··· Extrait source ···

Le second défi du gouvernement - mais qui n’est pas propre à ce gouvernement - est le déficit de confiance : dès lors que, comme vous le soulignez, une majorité ne faisait pas confiance à Emmanuel Macron ou Edouard Philippe pour mener à bien une réforme conforme aux souhaits et aux intérêts de la majorité, toute mesure est vue comme suspecte, toute annonce vécue comme un « coup de com’ » ou de l’enfumage… Savoir recréer la confiance est un des plus grands défis lancés à la classe politique, et il faut avouer que personne, chez nos voisins européens comme en France, n’a su trouver la recette capable de restaurer durablement la confiance nécessaire pour mener des réformes de fond - réformes dont on sait qu’il faut du temps pour les négocier, et encore plus pour qu’elles soient mises en oeuvre et portent pleinement leurs fruits…

Avec cette réforme, la conjonction de la défiance vis à vis des élus et de la complexité des mesures - qui découle de leur technicité et de la multiplicité des cas spécifiques à traiter et faire évoluer - forment un terreau propice à la contestation. Une contestation dont la force n’a d’égale que la diversité des revendications, et qui peine donc à se coaliser derrière une option alternative unique. L’on voit bien, en effet, que les critiques et propositions de la droite de gouvernement n’ont rien à voir avec celles du RN, ou les propositions du PS avec celles de LFI… Derrière le front de la contestation, on peine à voir une réforme alternative majoritaire émerger, et c’est sans doute là un atout pour le gouvernement, qui conserve un socle réformateur relativement solide derrière lui.

Peu importe le gouvernement et son orientation, il semblerait que les réformes de fonds, bien que jugées nécessaires, ne soient pas acceptées. Qui aujourd'hui, au regard de l'évolution des sondages électorat par électorat, qui pourrait disposer d'une base suffisante pour mener des réformes d'ampleur ? 

Les retraites font en effet partie de ces réformes que l’on ne souhaite pas, mais que l’on juge inévitables. Dans le sondage cité plus haut, 41% des Français jugent le report de l’âge légal de départ à 62 ans « non souhaitable, mais inévitable », et 47% jugent qu’il est non souhaitable mais inévitable d’allonger la durée de cotisations pour avoir une retraite à taux plein. Au final, une majorité relative consent, à regret, à une réforme dont 47% (chiffres de début décembre, mais dont il sera très interessant de suivre l’évolution prochaine…) estiment qu’elle aboutira pour eux à une situation moins enviable que le système actuel.

··· Données ···

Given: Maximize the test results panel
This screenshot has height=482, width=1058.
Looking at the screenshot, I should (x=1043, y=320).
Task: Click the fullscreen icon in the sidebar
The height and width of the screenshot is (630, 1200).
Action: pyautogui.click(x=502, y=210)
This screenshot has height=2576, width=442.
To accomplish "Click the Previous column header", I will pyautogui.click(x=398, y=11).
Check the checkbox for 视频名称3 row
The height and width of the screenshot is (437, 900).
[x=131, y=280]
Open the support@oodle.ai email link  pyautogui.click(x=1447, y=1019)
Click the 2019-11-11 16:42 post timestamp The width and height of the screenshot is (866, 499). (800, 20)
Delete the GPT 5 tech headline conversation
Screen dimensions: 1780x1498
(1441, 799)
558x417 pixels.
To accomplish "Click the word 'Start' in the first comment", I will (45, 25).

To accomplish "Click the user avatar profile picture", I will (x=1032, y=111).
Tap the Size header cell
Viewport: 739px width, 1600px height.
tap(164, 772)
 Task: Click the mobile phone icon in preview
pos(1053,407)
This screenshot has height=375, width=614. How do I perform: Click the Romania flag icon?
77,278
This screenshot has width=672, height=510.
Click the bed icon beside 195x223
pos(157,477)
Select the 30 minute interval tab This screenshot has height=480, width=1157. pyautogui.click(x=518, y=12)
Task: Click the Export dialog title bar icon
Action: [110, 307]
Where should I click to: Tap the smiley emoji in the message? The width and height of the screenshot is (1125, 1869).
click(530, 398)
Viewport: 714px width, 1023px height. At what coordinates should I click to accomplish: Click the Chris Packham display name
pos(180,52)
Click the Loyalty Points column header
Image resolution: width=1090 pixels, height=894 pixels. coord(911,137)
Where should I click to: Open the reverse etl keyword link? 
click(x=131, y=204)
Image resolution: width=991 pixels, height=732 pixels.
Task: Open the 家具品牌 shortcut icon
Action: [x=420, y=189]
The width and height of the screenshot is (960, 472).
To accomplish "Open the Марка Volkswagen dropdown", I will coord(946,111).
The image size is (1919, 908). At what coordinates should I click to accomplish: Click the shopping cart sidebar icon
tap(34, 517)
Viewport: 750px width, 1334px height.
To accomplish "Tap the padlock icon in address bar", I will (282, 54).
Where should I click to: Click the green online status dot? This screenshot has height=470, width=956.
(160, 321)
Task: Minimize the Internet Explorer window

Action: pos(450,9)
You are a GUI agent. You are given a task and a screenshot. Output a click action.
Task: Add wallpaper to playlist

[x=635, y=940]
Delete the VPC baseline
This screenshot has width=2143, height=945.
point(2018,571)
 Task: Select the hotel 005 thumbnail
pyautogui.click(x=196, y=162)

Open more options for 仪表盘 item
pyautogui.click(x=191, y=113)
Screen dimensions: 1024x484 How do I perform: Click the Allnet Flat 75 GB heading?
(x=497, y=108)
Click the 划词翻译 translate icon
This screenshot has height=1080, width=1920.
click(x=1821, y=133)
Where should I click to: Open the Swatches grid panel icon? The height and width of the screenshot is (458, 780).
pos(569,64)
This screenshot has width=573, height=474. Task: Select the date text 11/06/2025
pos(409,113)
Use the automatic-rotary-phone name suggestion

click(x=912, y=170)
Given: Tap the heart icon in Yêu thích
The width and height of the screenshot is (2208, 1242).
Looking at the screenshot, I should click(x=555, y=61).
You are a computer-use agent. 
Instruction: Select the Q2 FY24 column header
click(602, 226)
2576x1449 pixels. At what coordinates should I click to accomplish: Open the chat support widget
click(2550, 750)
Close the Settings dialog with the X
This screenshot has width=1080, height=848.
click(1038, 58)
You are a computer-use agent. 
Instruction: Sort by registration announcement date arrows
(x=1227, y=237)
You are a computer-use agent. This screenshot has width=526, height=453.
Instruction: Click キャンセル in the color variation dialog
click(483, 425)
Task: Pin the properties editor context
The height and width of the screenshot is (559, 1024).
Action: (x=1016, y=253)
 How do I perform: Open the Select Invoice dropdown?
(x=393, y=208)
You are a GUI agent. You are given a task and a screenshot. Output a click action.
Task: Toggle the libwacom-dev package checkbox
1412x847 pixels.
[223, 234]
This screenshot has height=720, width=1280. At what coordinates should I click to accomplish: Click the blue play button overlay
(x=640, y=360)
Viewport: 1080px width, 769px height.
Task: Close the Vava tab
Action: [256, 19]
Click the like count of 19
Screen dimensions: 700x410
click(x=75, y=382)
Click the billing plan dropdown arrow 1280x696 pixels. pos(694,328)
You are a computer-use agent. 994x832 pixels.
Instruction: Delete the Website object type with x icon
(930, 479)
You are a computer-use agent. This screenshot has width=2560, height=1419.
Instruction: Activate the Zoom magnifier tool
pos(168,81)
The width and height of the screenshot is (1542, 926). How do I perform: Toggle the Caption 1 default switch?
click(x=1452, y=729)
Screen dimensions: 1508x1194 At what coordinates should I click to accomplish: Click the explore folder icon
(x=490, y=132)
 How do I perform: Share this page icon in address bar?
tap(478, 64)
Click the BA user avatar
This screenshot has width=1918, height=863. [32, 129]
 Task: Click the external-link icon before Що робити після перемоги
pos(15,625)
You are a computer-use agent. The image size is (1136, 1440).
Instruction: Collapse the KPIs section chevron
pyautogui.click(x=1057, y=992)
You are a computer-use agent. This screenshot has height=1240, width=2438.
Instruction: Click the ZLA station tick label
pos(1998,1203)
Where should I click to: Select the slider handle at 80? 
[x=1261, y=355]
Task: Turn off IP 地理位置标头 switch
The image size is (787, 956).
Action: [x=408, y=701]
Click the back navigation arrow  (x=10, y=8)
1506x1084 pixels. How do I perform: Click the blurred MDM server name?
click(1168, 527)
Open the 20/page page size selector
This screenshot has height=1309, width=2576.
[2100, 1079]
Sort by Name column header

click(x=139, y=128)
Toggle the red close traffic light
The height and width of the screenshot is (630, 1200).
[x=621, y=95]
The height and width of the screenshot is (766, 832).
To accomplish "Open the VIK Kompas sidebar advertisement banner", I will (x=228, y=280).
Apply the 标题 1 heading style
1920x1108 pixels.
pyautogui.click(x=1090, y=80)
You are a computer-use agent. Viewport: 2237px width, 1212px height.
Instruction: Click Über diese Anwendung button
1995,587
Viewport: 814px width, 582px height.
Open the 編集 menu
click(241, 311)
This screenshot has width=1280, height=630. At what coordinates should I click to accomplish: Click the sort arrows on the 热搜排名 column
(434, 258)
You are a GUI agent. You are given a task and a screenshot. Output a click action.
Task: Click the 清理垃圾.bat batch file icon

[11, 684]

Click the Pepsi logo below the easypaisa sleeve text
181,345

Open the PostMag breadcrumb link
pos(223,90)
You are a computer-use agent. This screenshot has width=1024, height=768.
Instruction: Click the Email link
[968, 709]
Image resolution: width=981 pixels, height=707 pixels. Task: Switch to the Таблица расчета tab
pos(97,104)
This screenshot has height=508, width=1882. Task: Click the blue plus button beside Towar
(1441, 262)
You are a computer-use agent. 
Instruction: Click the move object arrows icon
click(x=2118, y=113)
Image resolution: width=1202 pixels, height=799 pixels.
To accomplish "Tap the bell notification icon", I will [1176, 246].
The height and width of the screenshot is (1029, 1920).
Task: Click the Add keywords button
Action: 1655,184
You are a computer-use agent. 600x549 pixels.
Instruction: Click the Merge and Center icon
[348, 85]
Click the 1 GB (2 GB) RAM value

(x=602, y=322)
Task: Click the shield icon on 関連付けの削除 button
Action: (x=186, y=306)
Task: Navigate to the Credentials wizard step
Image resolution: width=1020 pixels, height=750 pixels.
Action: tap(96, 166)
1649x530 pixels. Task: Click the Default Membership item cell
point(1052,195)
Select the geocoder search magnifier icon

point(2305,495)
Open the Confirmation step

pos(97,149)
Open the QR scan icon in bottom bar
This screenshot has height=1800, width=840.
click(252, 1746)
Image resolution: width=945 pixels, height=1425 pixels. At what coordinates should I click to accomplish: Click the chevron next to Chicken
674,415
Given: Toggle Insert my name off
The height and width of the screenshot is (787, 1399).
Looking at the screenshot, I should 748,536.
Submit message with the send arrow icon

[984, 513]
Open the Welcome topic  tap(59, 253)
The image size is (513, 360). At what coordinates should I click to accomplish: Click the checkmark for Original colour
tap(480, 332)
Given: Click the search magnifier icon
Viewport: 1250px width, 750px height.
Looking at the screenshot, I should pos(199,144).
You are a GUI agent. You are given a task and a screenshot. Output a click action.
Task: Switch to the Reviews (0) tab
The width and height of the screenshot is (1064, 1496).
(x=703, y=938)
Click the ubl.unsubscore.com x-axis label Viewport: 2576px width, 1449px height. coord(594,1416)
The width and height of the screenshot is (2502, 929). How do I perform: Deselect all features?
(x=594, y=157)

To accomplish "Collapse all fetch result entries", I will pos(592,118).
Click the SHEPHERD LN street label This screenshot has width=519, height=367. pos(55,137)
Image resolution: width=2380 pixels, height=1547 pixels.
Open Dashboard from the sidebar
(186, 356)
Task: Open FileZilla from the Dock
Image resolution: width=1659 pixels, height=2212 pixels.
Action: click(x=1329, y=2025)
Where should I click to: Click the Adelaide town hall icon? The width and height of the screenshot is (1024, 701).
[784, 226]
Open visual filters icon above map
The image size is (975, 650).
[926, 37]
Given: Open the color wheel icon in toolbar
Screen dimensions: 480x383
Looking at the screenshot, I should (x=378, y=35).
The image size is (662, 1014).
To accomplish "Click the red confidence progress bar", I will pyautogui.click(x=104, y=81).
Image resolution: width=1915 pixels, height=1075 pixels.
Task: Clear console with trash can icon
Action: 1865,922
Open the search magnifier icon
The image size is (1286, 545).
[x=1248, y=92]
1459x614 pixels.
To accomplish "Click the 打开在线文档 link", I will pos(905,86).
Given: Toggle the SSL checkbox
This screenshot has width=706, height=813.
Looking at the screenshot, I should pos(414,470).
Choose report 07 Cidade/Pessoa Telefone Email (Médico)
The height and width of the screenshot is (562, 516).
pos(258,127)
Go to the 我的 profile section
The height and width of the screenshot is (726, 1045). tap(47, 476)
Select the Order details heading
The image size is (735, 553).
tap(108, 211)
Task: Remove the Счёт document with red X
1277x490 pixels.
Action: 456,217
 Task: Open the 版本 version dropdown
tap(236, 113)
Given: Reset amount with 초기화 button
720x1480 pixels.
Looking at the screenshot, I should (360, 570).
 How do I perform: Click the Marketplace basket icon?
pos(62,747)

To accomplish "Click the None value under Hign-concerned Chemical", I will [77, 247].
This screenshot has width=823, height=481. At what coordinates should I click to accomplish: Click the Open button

···

Consignes:
a) Recopiez le passage de l'extrait sur la réforme des retraites qui va de « Les retraites font » à « le système actuel. ».
b) Traduisez en anglais cette phrase de l'extrait sur la réforme des retraites : « Les retraites font en effet partie de ces réformes que l’on ne souhaite pas, mais que l’on juge inévitables. »
Les lignes proviennent d'une autre source.

Corrigé:
a)
Les retraites font en effet partie de ces réformes que l’on ne souhaite pas, mais que l’on juge inévitables. Dans le sondage cité plus haut, 41% des Français jugent le report de l’âge légal de départ à 62 ans « non souhaitable, mais inévitable », et 47% jugent qu’il est non souhaitable mais inévitable d’allonger la durée de cotisations pour avoir une retraite à taux plein. Au final, une majorité relative consent, à regret, à une réforme dont 47% (chiffres de début décembre, mais dont il sera très interessant de suivre l’évolution prochaine…) estiment qu’elle aboutira pour eux à une situation moins enviable que le système actuel.

b) Pensions are indeed among those reforms that people do not want but consider inevitable.